┌──
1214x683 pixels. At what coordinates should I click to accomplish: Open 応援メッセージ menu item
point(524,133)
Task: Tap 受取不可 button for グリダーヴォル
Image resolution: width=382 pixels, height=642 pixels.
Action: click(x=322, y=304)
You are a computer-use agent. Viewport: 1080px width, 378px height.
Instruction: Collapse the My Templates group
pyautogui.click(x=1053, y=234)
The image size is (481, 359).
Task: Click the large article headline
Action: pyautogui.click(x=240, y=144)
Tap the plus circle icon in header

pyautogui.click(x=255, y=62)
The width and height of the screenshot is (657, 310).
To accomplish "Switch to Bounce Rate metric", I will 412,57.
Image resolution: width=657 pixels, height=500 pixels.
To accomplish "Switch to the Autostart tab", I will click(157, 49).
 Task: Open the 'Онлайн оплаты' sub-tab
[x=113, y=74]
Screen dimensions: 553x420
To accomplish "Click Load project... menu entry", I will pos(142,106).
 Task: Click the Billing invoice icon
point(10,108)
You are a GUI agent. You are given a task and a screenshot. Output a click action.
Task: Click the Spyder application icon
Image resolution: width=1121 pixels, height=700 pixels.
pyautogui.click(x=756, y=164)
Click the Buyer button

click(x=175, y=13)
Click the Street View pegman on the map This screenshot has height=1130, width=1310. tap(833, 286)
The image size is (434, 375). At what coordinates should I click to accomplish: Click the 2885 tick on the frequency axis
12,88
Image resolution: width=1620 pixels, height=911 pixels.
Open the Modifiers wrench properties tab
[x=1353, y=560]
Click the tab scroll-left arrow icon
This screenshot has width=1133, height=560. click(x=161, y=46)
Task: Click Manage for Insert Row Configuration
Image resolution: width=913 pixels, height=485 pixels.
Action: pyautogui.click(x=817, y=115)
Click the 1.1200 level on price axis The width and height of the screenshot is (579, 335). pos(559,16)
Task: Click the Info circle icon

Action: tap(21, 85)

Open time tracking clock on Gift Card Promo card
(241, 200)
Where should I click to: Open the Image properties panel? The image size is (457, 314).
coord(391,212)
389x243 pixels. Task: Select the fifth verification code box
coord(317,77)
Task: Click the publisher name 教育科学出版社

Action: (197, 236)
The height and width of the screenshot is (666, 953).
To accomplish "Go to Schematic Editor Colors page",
└──
**YOUR GOAL**
Rewrite all of the material above, replacing "Image resolution" with "Screenshot resolution" and leaving everything else unchanged.

**ANSWER TO THE PROBLEM**
1214x683 pixels. At what coordinates should I click to accomplish: Open 応援メッセージ menu item
point(524,133)
Task: Tap 受取不可 button for グリダーヴォル
Screenshot resolution: width=382 pixels, height=642 pixels.
Action: click(x=322, y=304)
You are a computer-use agent. Viewport: 1080px width, 378px height.
Instruction: Collapse the My Templates group
pyautogui.click(x=1053, y=234)
The image size is (481, 359).
Task: Click the large article headline
Action: pyautogui.click(x=240, y=144)
Tap the plus circle icon in header

pyautogui.click(x=255, y=62)
The width and height of the screenshot is (657, 310).
To accomplish "Switch to Bounce Rate metric", I will 412,57.
Screenshot resolution: width=657 pixels, height=500 pixels.
To accomplish "Switch to the Autostart tab", I will click(157, 49).
 Task: Open the 'Онлайн оплаты' sub-tab
[x=113, y=74]
Screen dimensions: 553x420
To accomplish "Click Load project... menu entry", I will pos(142,106).
 Task: Click the Billing invoice icon
point(10,108)
You are a GUI agent. You are given a task and a screenshot. Output a click action.
Task: Click the Spyder application icon
Screenshot resolution: width=1121 pixels, height=700 pixels.
pyautogui.click(x=756, y=164)
Click the Buyer button

click(x=175, y=13)
Click the Street View pegman on the map This screenshot has height=1130, width=1310. tap(833, 286)
The image size is (434, 375). At what coordinates should I click to accomplish: Click the 2885 tick on the frequency axis
12,88
Screenshot resolution: width=1620 pixels, height=911 pixels.
Open the Modifiers wrench properties tab
[x=1353, y=560]
Click the tab scroll-left arrow icon
This screenshot has width=1133, height=560. click(x=161, y=46)
Task: Click Manage for Insert Row Configuration
Screenshot resolution: width=913 pixels, height=485 pixels.
Action: pyautogui.click(x=817, y=115)
Click the 1.1200 level on price axis The width and height of the screenshot is (579, 335). pos(559,16)
Task: Click the Info circle icon

Action: tap(21, 85)

Open time tracking clock on Gift Card Promo card
(241, 200)
Where should I click to: Open the Image properties panel? The image size is (457, 314).
coord(391,212)
389x243 pixels. Task: Select the fifth verification code box
coord(317,77)
Task: Click the publisher name 教育科学出版社

Action: (197, 236)
The height and width of the screenshot is (666, 953).
To accomplish "Go to Schematic Editor Colors page",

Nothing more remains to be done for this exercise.